Storm Clean Up
In many parts of the state this morning, residents are waking to the sound of wood chippers, power saws and roofing hammers. Floridians are still cleaning up the damage left behind by the Christmas day tornadoes.
Several tornadoes swept across the state Monday as a low pressure system which originated in the Pacific moved in from the Gulf.
Late yesterday, Gov. Bush declared a state of emergency in Pasco, Columbia, Lake and Volusia counties, which were hardest hit by the storm.
In Pasco County, the sheriff's office reports about 100 homes were damaged or destroyed most of them at the Tampa Bay Golf and Country Club, near I-75 and SR 52. Officials say at least 15 to 20 homes are uninhabitable. Damage is estimated at more than 700 thousand dollars.
Only a couple of minor injuries were reported.
Elsewhere, a tornado in the Daytona Beach area ripped the roofs from three apartment buildings and in Volusia County more than 200 mobile homes were damaged near DeLand. Tornadoes also reportedly touched down in Leesburg and near Lake City in North Florida.

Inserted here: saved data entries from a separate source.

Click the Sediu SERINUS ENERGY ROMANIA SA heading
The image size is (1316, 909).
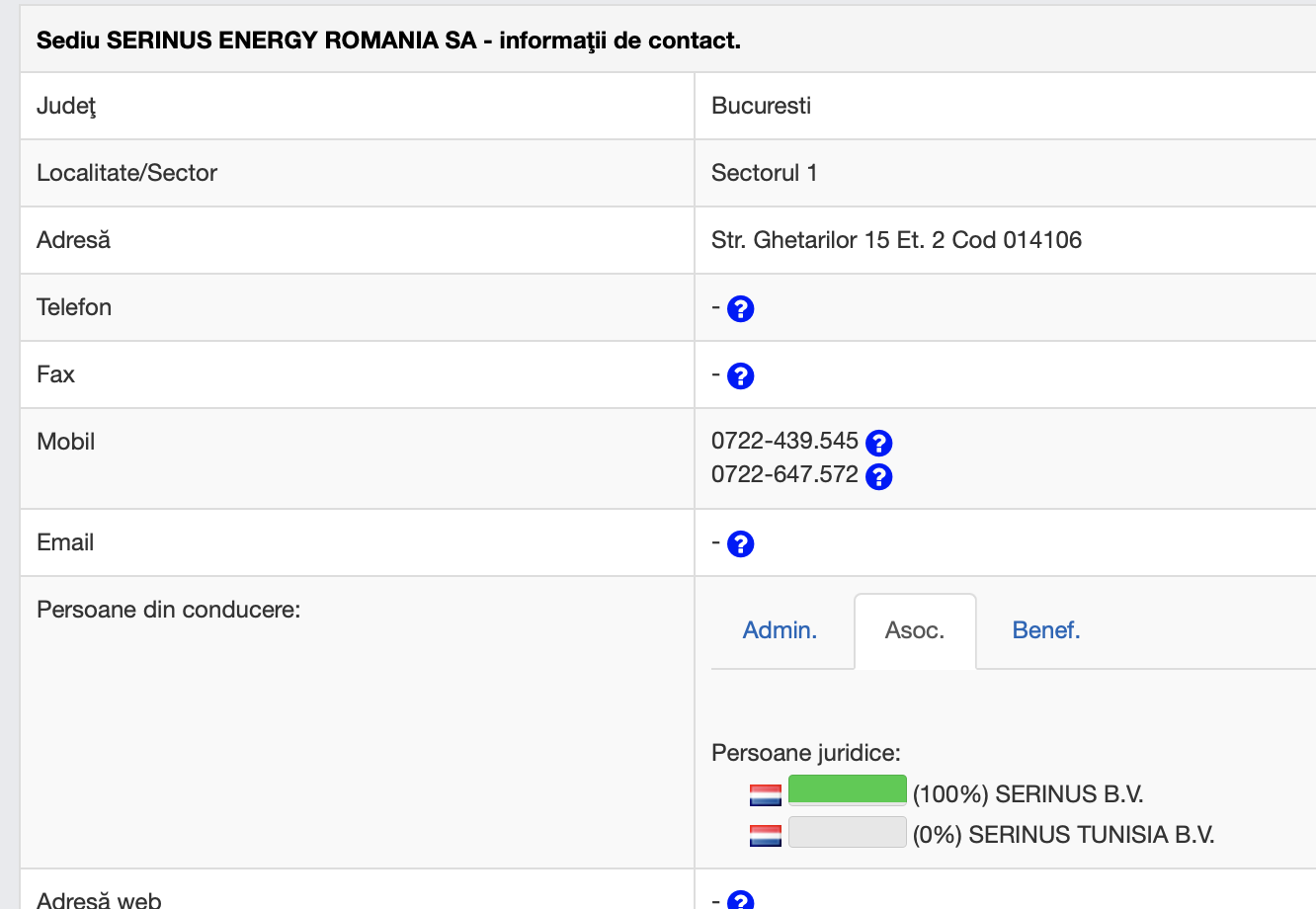(388, 41)
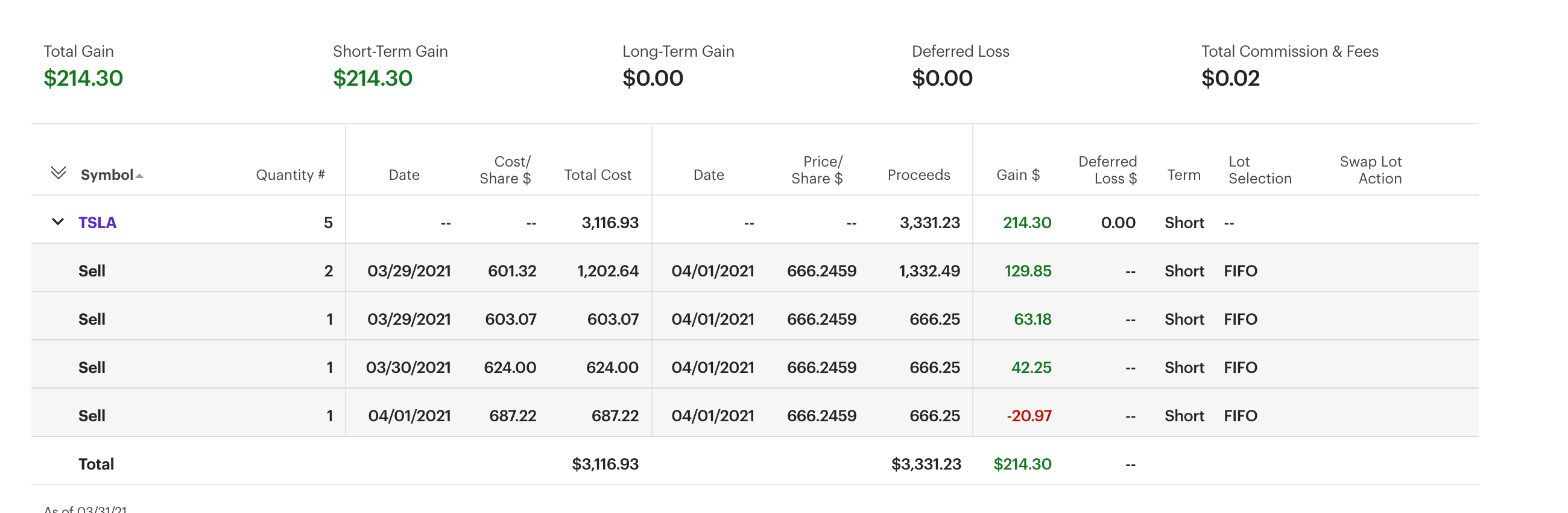Select the Cost/Share $ column header
The height and width of the screenshot is (513, 1568).
point(505,170)
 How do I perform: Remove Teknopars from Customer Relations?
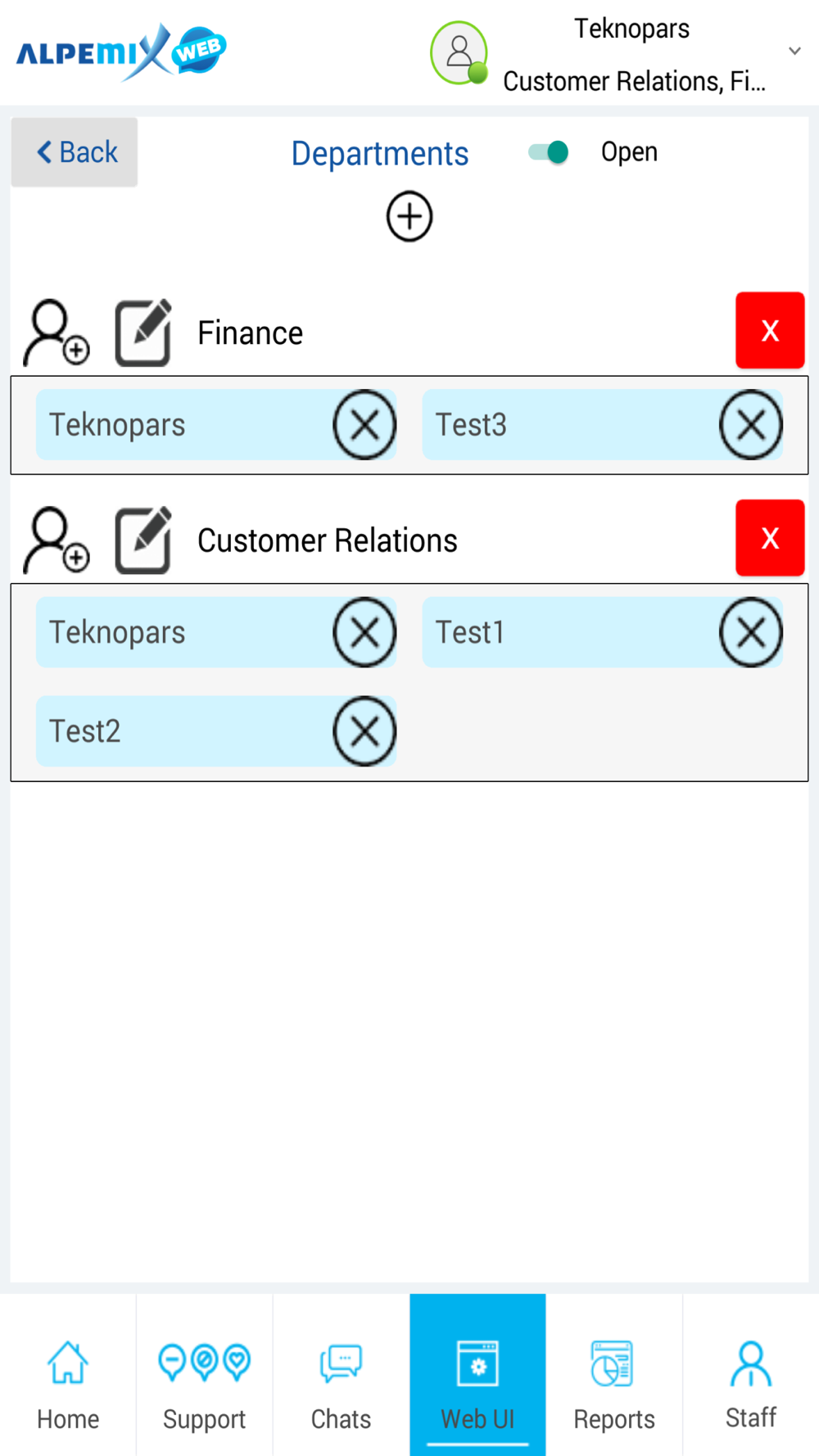[x=364, y=632]
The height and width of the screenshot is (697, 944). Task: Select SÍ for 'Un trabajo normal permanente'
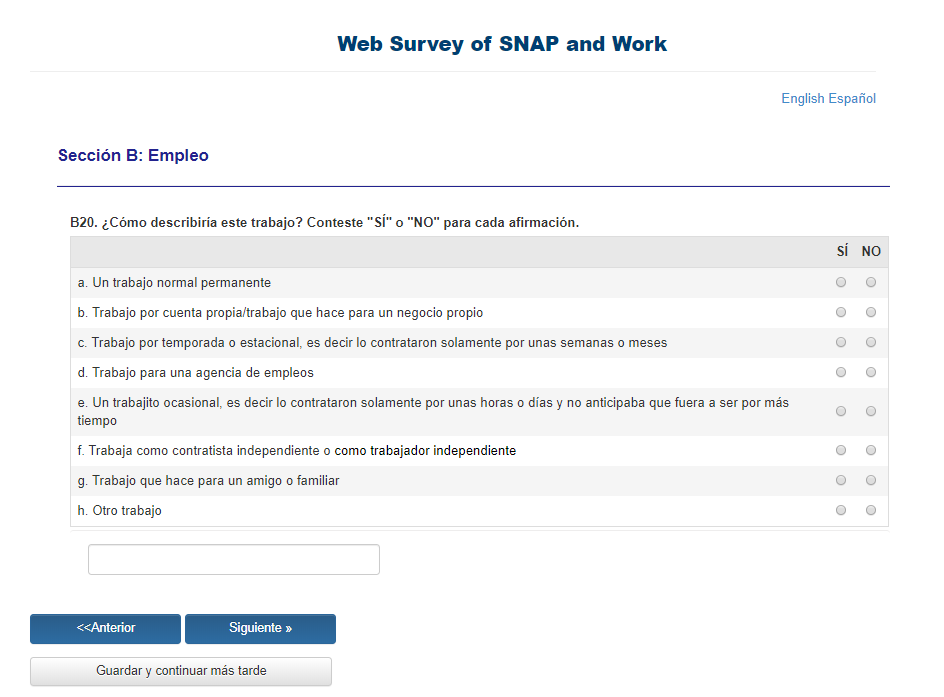pyautogui.click(x=841, y=283)
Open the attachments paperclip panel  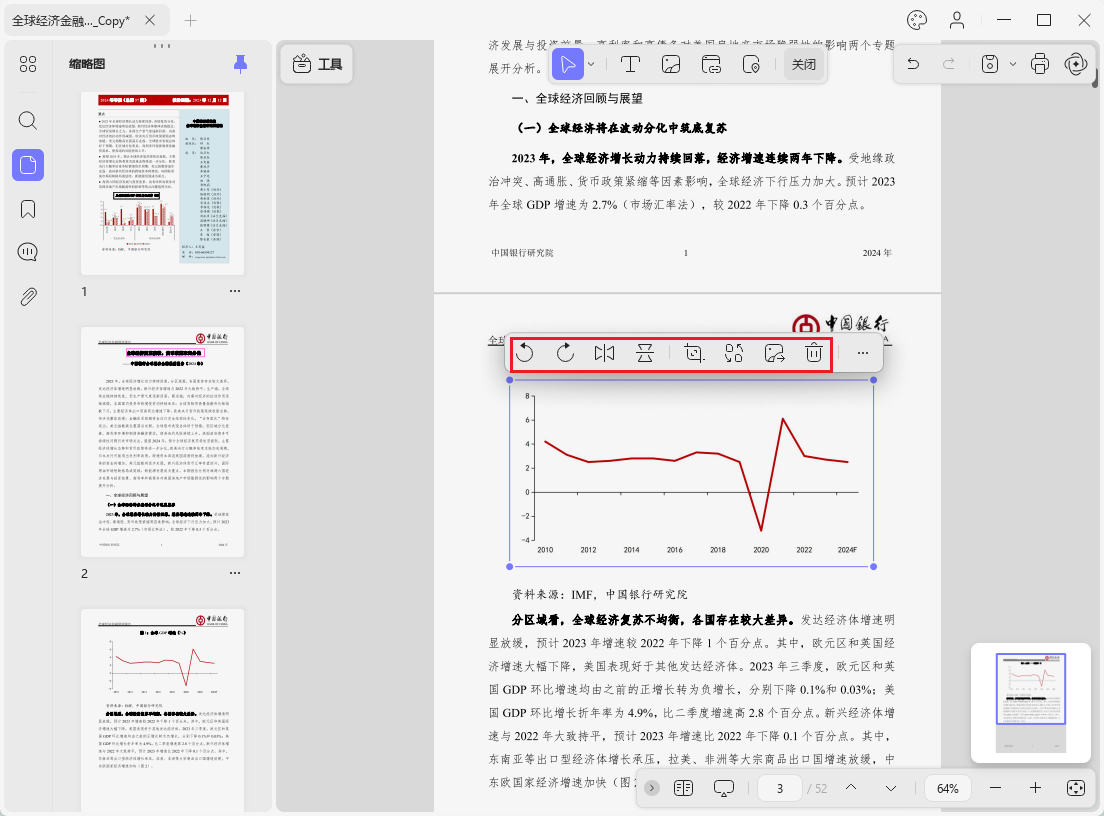[x=28, y=296]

These were not the normal Florida summertime tornadoes which usually touch down briefly during thunderstorm and pack winds of no more than 75 mph. At least two of of Monday's twisters were categorized as F2 tornadoes with winds of at least 120 mph. The National Weather Service in Ruskin says Monday's storms were the result of an approaching cold front blowing in from the west and colliding with unseasonably warm December temperatures.